“Great Against the Small,” an Editorial from The Gold Leaf of Henderson, September 14, 1905
Charity and Children
The State ought to be kinder and more considerate to its
weakest children. However true this may be in other respects, North Carolina in
the matter of education is kinder to her strong that to her weak sons and
daughters. The per capita tax she levies for the benefit of the young men and
women able to play baseball and manage card parties is all out of proportion
to the money she appropriates to give the little children of poverty a chance,
and year by year sentiment seems to be growing in favor of providing better
things for those abundantly able to help themselves.

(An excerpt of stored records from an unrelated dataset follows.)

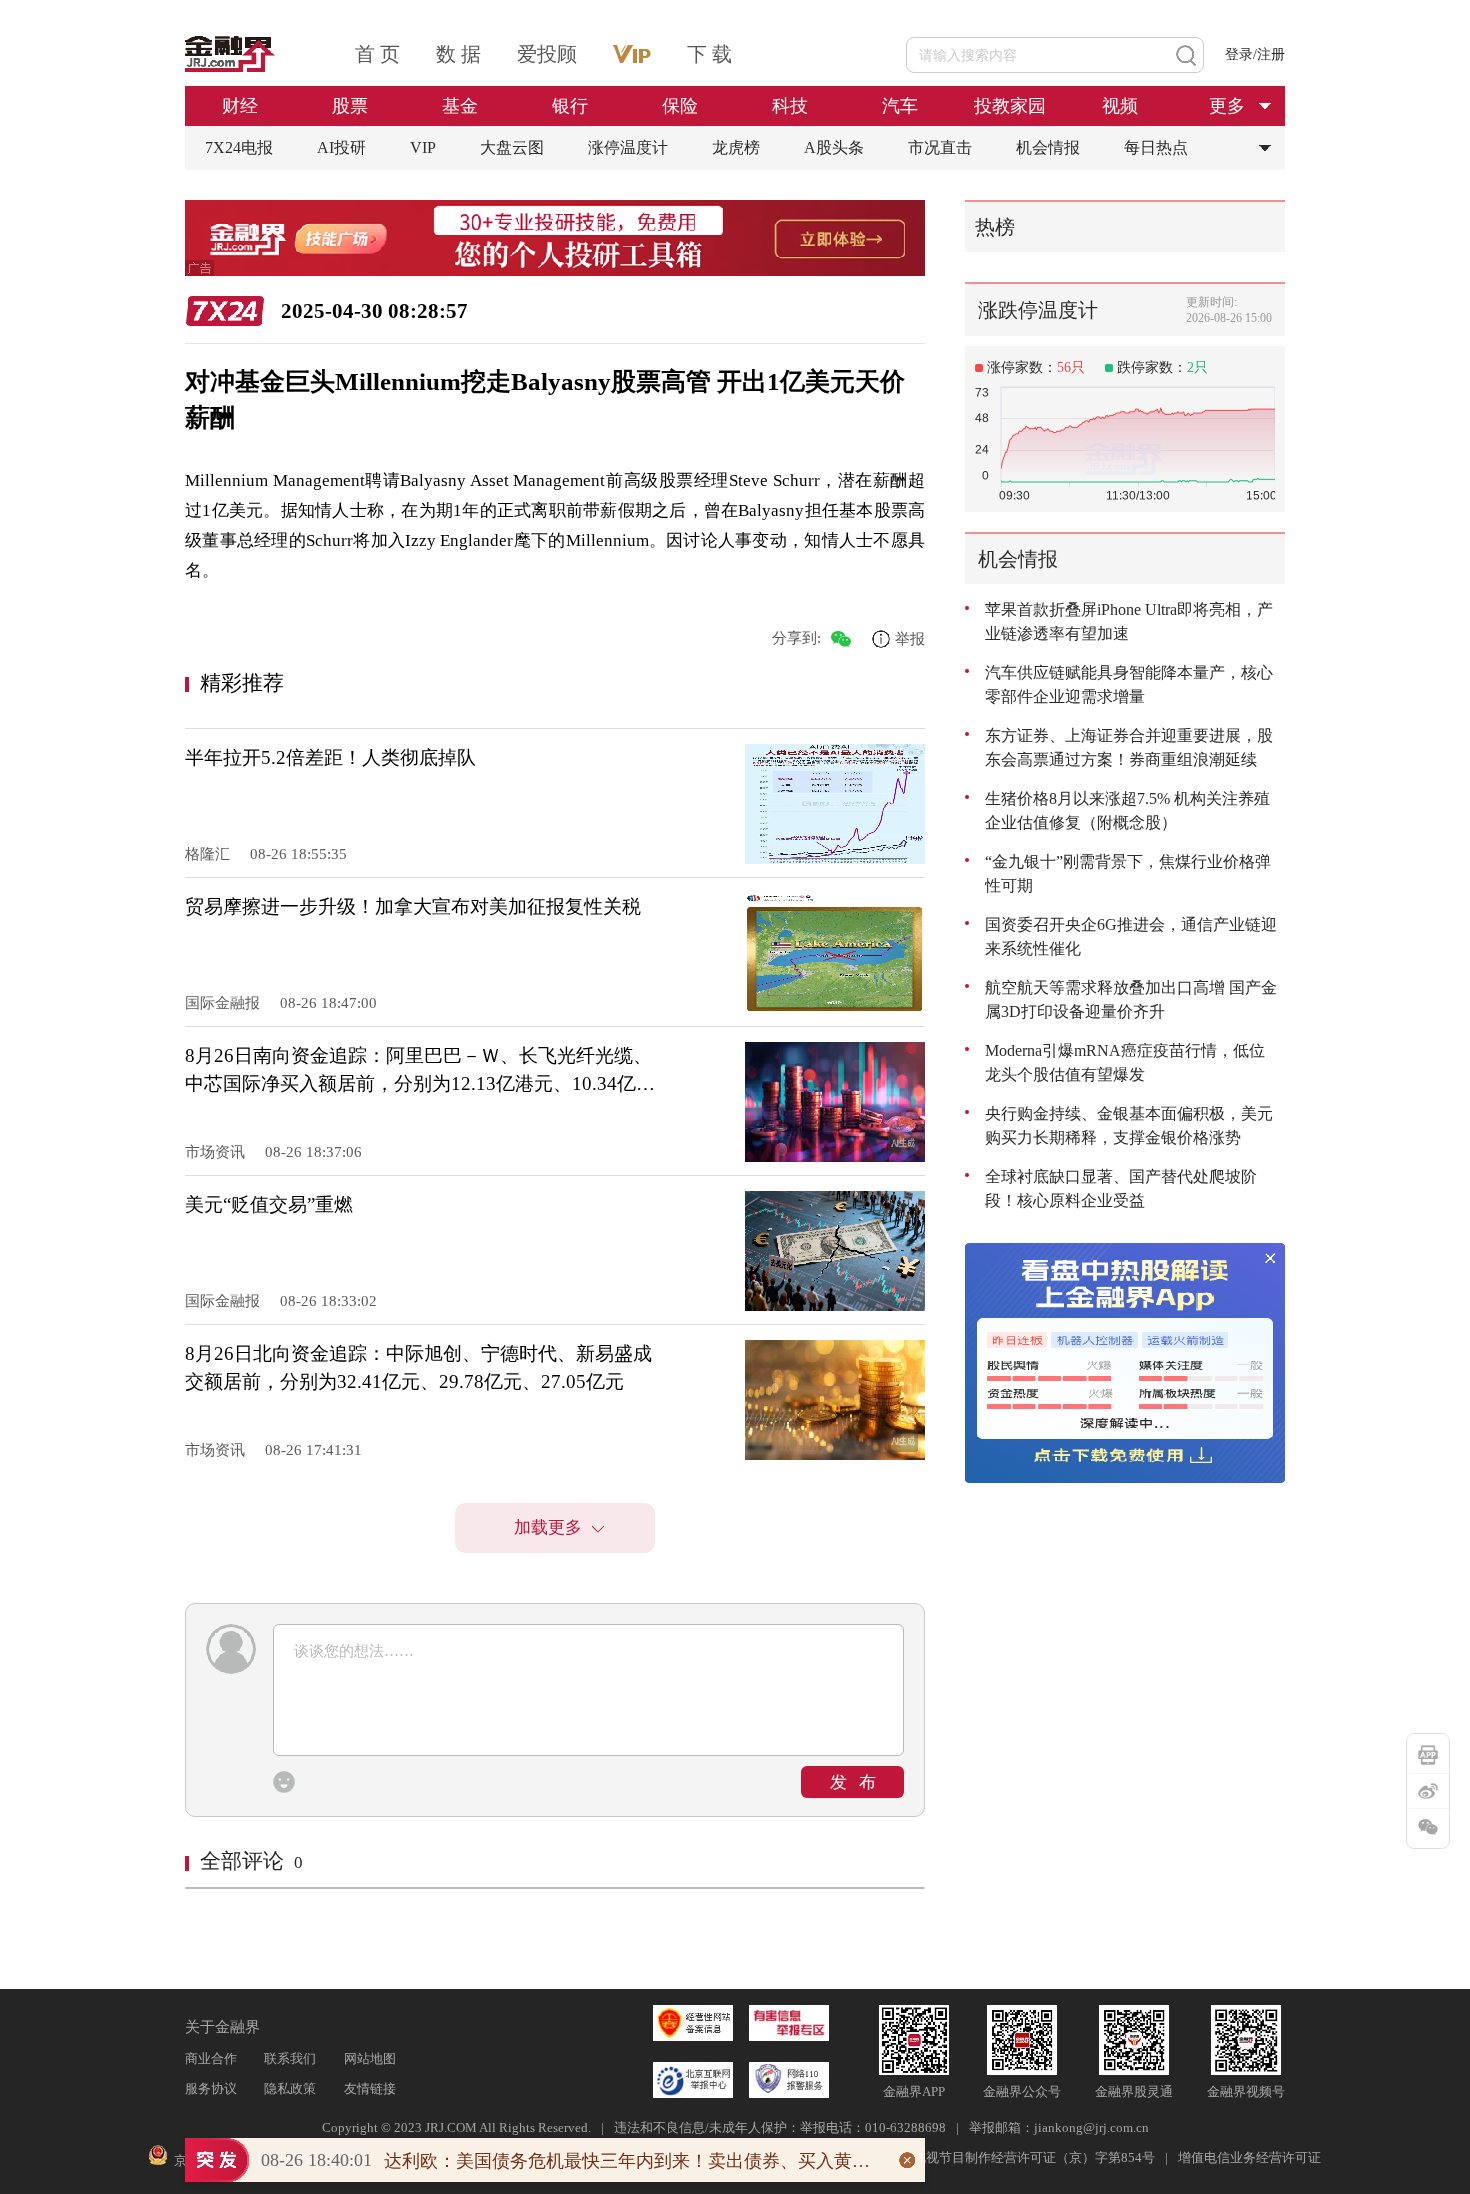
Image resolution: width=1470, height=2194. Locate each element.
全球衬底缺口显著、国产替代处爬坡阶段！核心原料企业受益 (1121, 1188)
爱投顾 (547, 54)
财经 (240, 106)
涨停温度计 (628, 147)
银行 (570, 106)
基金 (460, 106)
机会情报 (1048, 147)
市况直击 (940, 147)
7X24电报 (239, 147)
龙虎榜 (736, 147)
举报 (910, 638)
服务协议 (211, 2088)
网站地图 (370, 2058)
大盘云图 (512, 147)
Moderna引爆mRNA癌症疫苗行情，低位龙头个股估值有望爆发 (1125, 1062)
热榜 (995, 227)
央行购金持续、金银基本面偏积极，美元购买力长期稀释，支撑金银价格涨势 (1129, 1125)
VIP (423, 147)
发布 (859, 1782)
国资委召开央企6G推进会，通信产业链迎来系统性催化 (1131, 936)
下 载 (709, 54)
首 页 (377, 54)
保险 (680, 106)
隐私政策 (290, 2088)
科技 (790, 106)
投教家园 (1010, 106)
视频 (1120, 106)
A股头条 (834, 147)
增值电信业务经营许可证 (1249, 2157)
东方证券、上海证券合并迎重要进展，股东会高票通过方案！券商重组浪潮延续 (1129, 747)
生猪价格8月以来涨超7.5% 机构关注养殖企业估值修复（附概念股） (1127, 810)
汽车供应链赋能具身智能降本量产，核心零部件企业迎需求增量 (1129, 684)
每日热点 (1156, 147)
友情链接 (370, 2088)
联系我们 (290, 2058)
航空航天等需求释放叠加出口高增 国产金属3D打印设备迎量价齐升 (1131, 999)
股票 (350, 106)
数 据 (458, 54)
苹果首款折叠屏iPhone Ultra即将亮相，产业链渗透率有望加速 (1129, 621)
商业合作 (211, 2058)
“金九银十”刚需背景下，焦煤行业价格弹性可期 (1128, 873)
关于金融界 (222, 2027)
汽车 (900, 106)
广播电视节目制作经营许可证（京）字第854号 (1021, 2157)
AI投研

Here is a chance for some strong, brave man to lead a
movement that involves more than all the temperance crusades and other
questions that defect the moral welfare. And yet in this day and time and
knowledge no man stands forth as a champion for the child! The reason for it is
that men are afraid to go up against the educational combine that wields so great
power in the State and nation. It is a tremendous proposition to encounter, but
somebody will yet arise with power enough to beat back the tide that threatens
to overwhelm us.
The college is now the king. The common school is again
falling back into the obscurity from which J.B. Holman helped to lift it. It
were better for a politician to die fighting for a child than to live a fawning
syncophant at the feet of the college cormorants.